Mais do que inovação, o FSD também representa um pilar financeiro estruturado na receita recorrente por assinaturas. Contudo, a Tesla lida com um dilema duplo: para cumprir as leis chinesas de privacidade, a empresa firmou parceria com a Baidu e criou um centro de dados local em Xangai. Na via oposta, os bloqueios impostos pelos Estados Unidos à exportação de chips avançados impedem a montagem de supercomputadores na China para processar todas essas informações.

Com o novo lançamento, a montadora tenta reverter um cenário comercial bastante adverso. Entre janeiro de 2025 e abril de 2026, a Tesla registrou queda nas vendas no mercado interno chinês em 12 dos 16 meses, consolidando um recuo de 15,05% no primeiro quadrimestre deste ano.

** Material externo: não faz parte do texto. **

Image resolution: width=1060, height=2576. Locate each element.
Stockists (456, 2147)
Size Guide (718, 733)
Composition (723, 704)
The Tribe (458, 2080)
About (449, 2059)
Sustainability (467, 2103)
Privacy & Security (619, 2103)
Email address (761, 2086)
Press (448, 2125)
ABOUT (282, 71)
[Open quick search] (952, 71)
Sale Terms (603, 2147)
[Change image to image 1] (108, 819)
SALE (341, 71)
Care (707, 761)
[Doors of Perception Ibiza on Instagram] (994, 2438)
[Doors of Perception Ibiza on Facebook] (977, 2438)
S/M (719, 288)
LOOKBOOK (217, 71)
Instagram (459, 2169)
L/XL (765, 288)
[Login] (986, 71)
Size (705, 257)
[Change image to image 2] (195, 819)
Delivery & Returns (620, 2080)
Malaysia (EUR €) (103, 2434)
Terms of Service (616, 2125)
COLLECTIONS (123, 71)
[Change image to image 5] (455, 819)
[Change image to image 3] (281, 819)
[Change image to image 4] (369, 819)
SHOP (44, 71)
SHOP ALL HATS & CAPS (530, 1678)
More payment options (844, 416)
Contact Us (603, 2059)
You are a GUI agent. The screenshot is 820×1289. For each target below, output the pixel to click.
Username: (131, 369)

O desempenho no curto prazo ilustra o desafio: somente em abril, a retração nas vendas internas frente a março atingiu expressivos 53,74%, limitando-se a 25.956 veículos emplacados. O balanço da Gigafábrica de Xangai só não foi mais grave graças ao forte ritmo das exportações, que somaram 53.522 unidades no mês — o segundo maior volume de sua história —, o que garantiu um salto de 127% nas remessas ao exterior no quadrimestre.